THE PROBLEM -> Go through the entries that follow and count every line with the string "Lewicki". Reply with the number only.

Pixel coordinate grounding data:
● ● ●
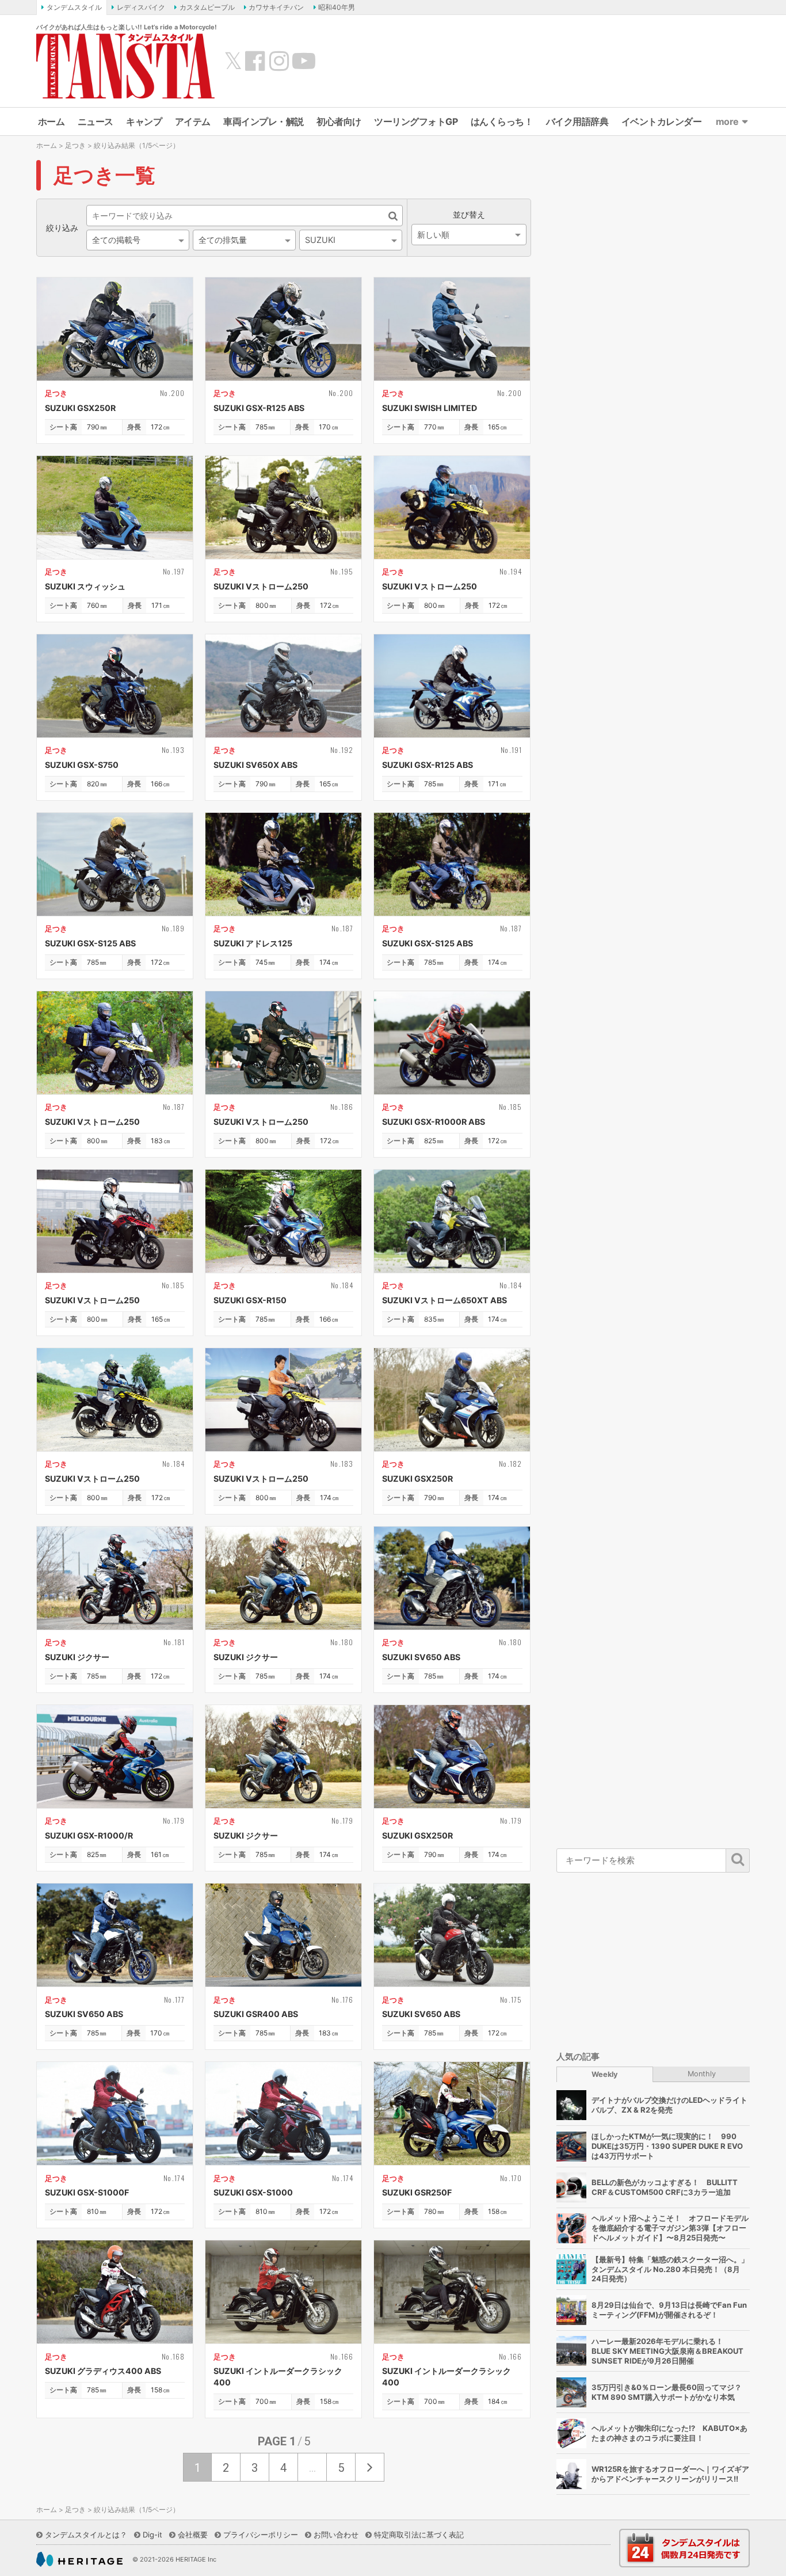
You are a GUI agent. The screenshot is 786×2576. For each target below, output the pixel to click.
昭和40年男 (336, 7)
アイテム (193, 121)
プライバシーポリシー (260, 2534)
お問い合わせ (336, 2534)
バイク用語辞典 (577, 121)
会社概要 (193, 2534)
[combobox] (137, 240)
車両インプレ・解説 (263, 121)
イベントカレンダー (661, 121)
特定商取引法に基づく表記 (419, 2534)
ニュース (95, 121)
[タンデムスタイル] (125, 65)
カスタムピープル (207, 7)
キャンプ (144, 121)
● ● ●
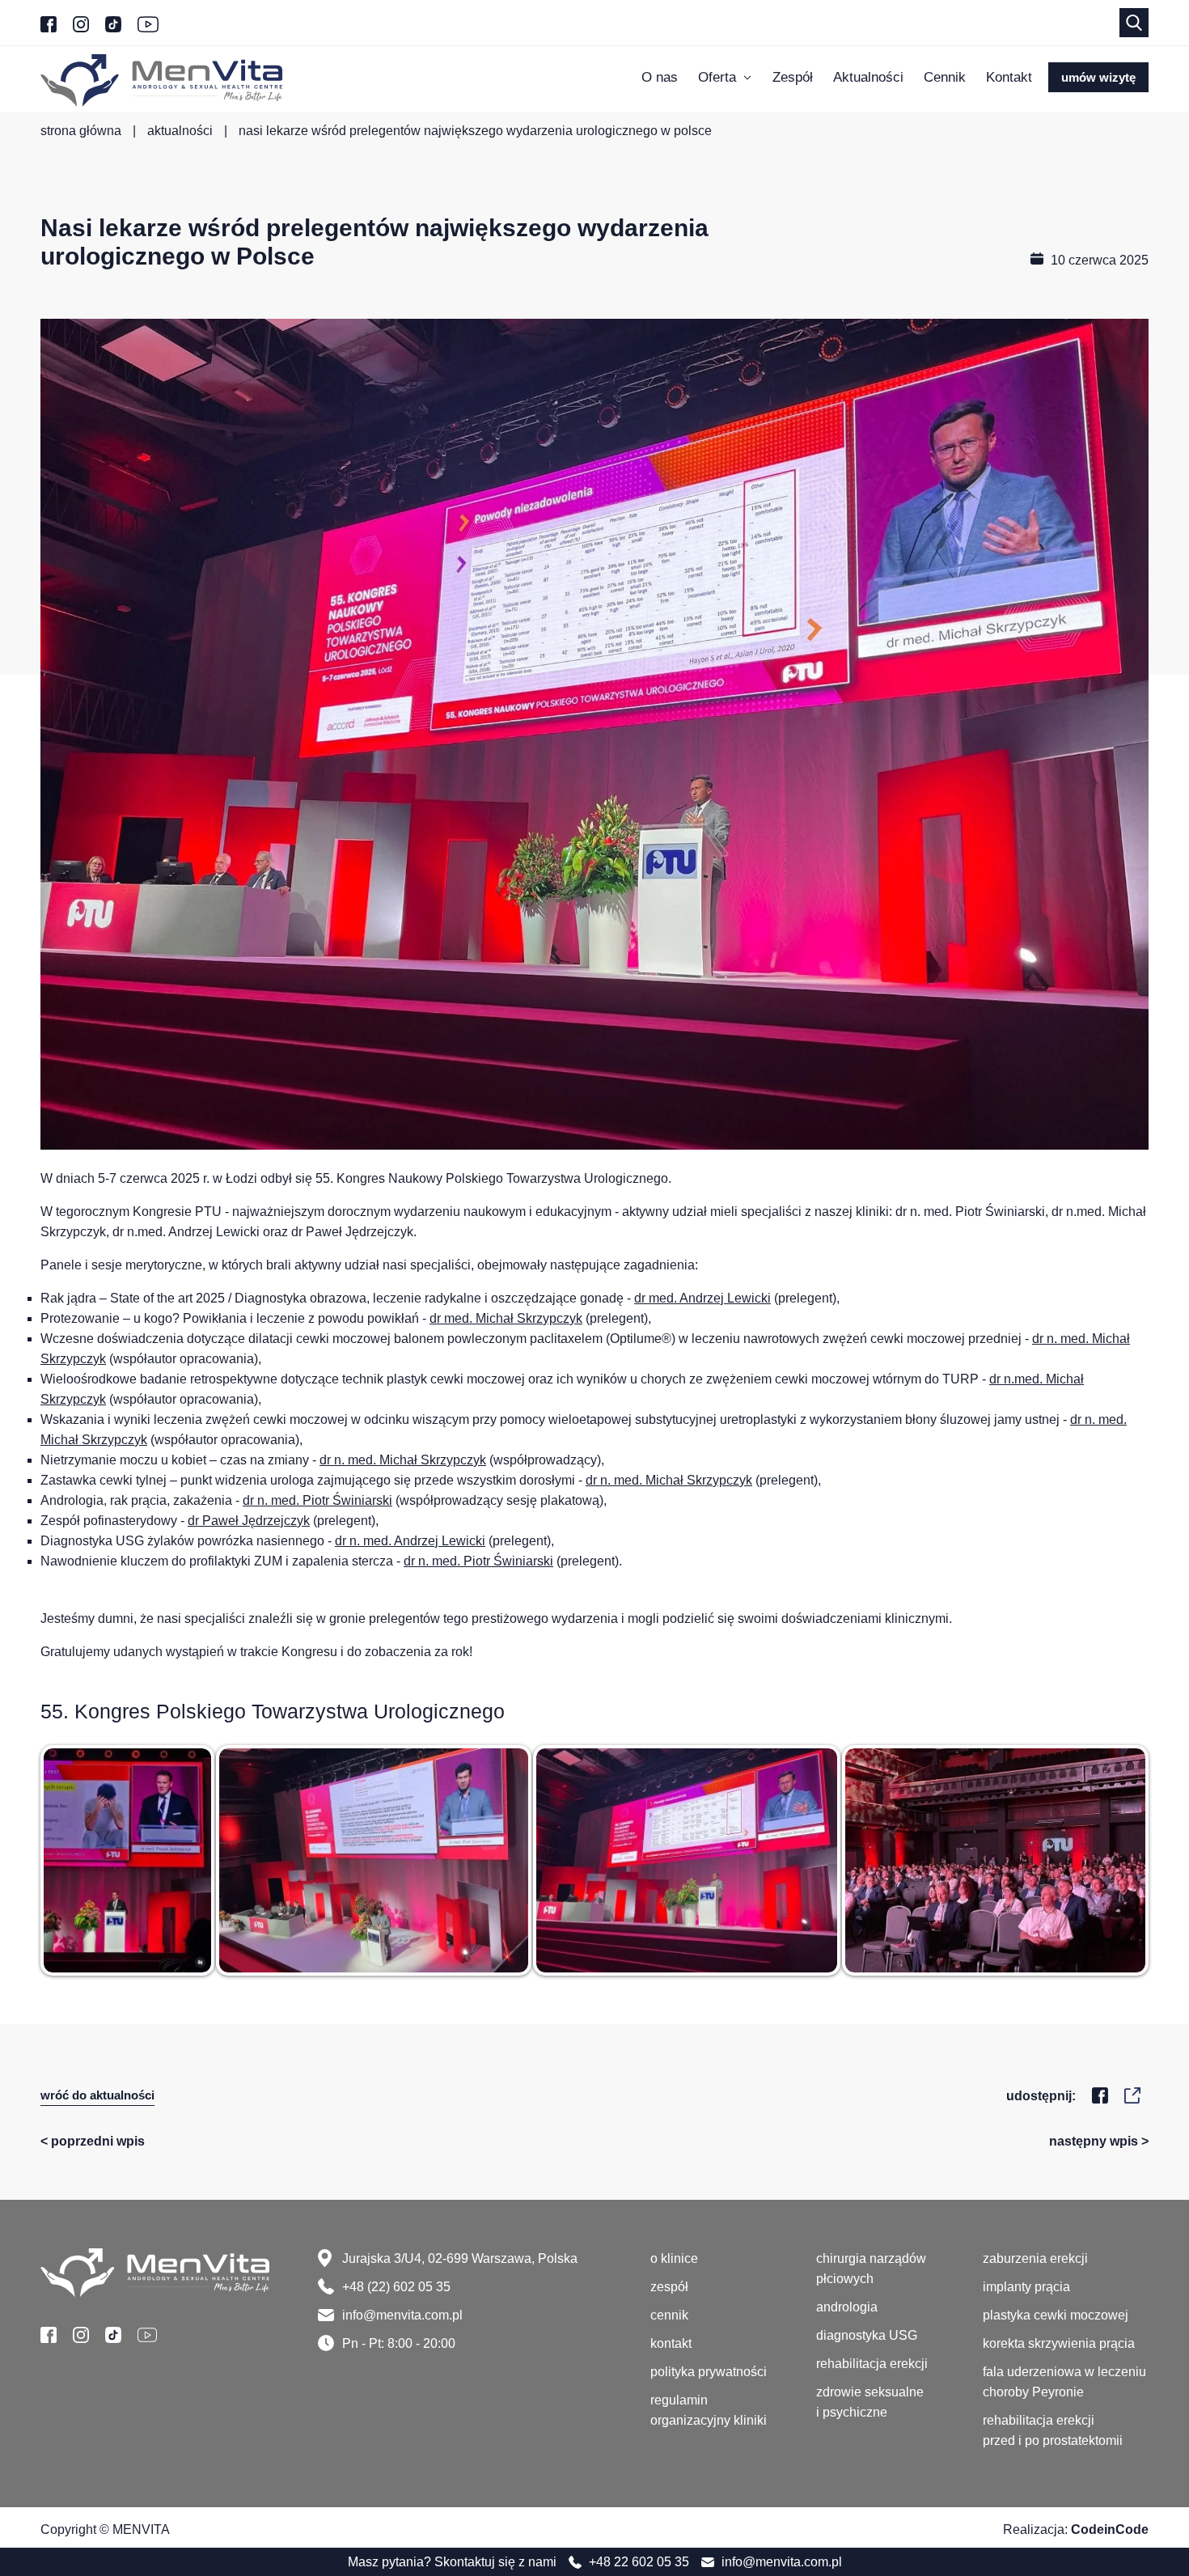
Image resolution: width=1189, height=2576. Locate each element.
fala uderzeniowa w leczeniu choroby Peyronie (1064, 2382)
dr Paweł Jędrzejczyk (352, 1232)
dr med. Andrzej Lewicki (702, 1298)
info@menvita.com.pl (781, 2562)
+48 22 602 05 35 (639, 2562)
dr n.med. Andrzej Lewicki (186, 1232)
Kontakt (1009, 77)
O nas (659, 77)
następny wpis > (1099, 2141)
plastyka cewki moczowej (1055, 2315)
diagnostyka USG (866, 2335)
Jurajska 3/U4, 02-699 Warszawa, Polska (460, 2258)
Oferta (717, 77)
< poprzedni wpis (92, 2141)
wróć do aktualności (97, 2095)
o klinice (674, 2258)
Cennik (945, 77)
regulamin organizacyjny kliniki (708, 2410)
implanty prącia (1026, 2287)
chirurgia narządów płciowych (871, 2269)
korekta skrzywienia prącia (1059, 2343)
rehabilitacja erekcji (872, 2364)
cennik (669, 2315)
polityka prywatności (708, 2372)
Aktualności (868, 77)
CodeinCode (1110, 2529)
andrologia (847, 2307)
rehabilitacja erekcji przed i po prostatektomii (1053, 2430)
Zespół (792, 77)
● ● ●
TASK OUTPUT -> 2